What do you remember about the moment you wrote this piece? What were your reasons and what did you need to tell?

–When I sat down to write this work I wanted to talk about the war. And I chose to talk about the Malvinas because my childhood was very marked by this war, since it was very close geographically. But deep down, as I say in one of the captions of the text, it could also be Saigon, Kosovo, Kabul, Baghdad or Troy. When I started working with the Malvinas, I discovered that they are a key point in the famous trip that Darwin made in the mid-nineteenth century: a few months before reaching the islands, he made a stopover of several days in Montevideo where he received from England the second volume of Principles of Geology by Lyell. There Darwin will read the word for the first time evolution used in its transformative sense. The incredible thing about this story is that the reading of this text together with his observations in the surroundings of Montevideo and the Malvinas is what will lead him to the idea of ​​the evolution and transmutation of species.
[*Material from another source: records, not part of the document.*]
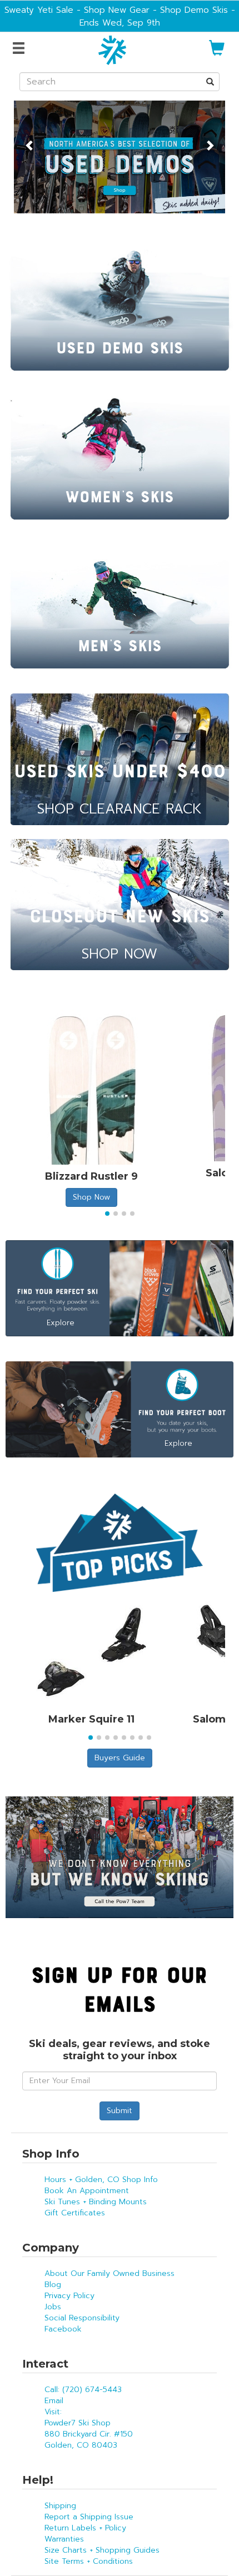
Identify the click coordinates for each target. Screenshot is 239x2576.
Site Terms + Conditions (88, 2561)
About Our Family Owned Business (109, 2273)
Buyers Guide (119, 1758)
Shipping (60, 2506)
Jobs (52, 2307)
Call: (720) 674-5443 (83, 2389)
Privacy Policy (69, 2296)
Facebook (63, 2329)
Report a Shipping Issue (88, 2517)
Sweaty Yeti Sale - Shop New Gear (77, 9)
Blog (52, 2284)
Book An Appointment (86, 2190)
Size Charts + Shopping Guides (102, 2550)
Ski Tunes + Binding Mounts (95, 2202)
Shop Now (91, 1197)
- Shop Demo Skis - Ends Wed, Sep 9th (157, 16)
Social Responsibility (82, 2318)
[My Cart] (217, 52)
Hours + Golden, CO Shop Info (101, 2179)
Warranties (64, 2539)
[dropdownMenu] (20, 49)
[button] (30, 139)
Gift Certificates (74, 2213)
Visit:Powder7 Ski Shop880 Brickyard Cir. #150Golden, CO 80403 (88, 2428)
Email (53, 2401)
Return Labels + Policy (85, 2528)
That is how I decided that along with the subject of war I would also talk about Darwin and one of the aspects of his thought that fascinates me the most: his profound humanism when studying human behavior. Darwin considers that the human being is the one who stops the old selective law – that of the triumph of the fittest and the elimination of the weakest – to establish in its place a system of anti-selective and supportive behaviors of mutual help and protection that constitute the very heart of civilization. The war took me to the Malvinas, the Malvinas took me to Darwin and Darwin took me on the journey of a family who decided to go and scatter the ashes of their son who died in the war…

How was your experience with the productions and what do you think of this approach that will not be in Capital Federal but in Rada Tilly, within the framework of a federal program?
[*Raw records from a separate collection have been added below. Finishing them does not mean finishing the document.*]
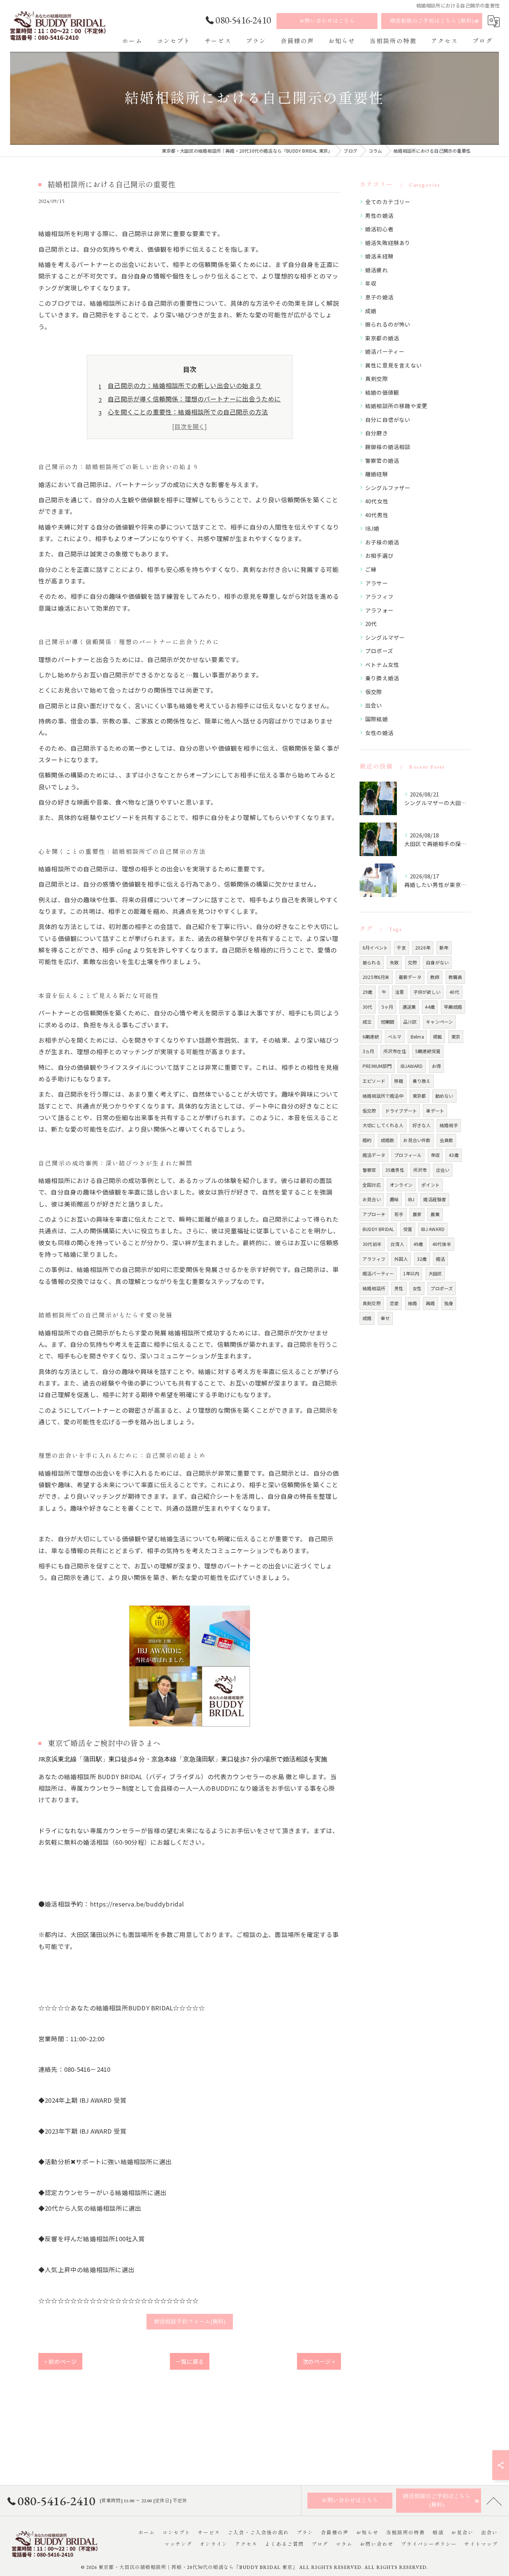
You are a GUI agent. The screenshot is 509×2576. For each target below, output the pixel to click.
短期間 (388, 1021)
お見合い (372, 1199)
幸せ (385, 1318)
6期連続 (371, 1036)
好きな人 (421, 1125)
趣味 (394, 1199)
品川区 (410, 1021)
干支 (401, 947)
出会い (373, 705)
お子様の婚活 (382, 542)
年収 (370, 283)
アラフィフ (379, 596)
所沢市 (420, 1170)
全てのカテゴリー (388, 202)
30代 (368, 1007)
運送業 (409, 1007)
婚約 (367, 1140)
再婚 (430, 1303)
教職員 (455, 977)
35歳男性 (394, 1170)
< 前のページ (60, 2361)
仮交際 (373, 692)
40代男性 (376, 515)
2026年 (422, 947)
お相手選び (379, 555)
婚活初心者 (379, 229)
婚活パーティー (384, 351)
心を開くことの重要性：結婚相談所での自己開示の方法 (188, 411)
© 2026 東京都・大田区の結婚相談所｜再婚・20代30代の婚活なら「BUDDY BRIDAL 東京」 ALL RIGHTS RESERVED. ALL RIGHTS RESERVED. (254, 2567)
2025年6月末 (376, 977)
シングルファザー (388, 488)
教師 (434, 977)
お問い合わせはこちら (327, 21)
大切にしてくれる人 (383, 1125)
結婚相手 (449, 1125)
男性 (398, 1288)
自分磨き (376, 433)
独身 (448, 1303)
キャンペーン (439, 1021)
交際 (412, 962)
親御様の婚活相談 (388, 447)
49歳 (418, 1244)
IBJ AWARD (433, 1229)
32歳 (422, 1259)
–The play was staged in Uruguay and Spain and the experiences were excellent. In both places it was very successful because it touches on themes such as war or domestic violence, which are universal. Although there is a deep love between the members of that family, love unleashes complex, intense and even monstrous aspects. Darwin’s leap paints the chiaroscuro of human beings, that we are beautiful and horrible at the same time. Beauty is ugly and ugly is beautiful, say the witches of Macbeth. And I find this very interesting. The complexity that exists within this family also exists in all communities of people who decide to organize themselves to live together. It is something linked to the human species: at times we were capable of the best, but at the same time we were also capable of the worst. It is true that we are a marvel capable of building Notre Dame, Chichén Itzá or Lascaux, of writing the Martin Fierro or creating an instrument like the harpsichord, but in many ways we have also been a disaster. That is how we are made and this chiaroscuro that defines us as a species is fascinating to me. The fact that the installation is not in Capital Federal but in Rada Tilly is extraordinary to me and I celebrate it like any event that invites us to decentralize, to leave the center, to move away from the axis. I am increasingly interested in things that propose to challenge the spotlights because I believe that it is outside of these centers where surprising things happen: in decentralization there is always wonder.

*Darwin’s leap It can be seen on Fridays and Saturdays at 9 pm at the Rada Tilly Cultural Center (Av. Almirante Brown No. 438) until September 28.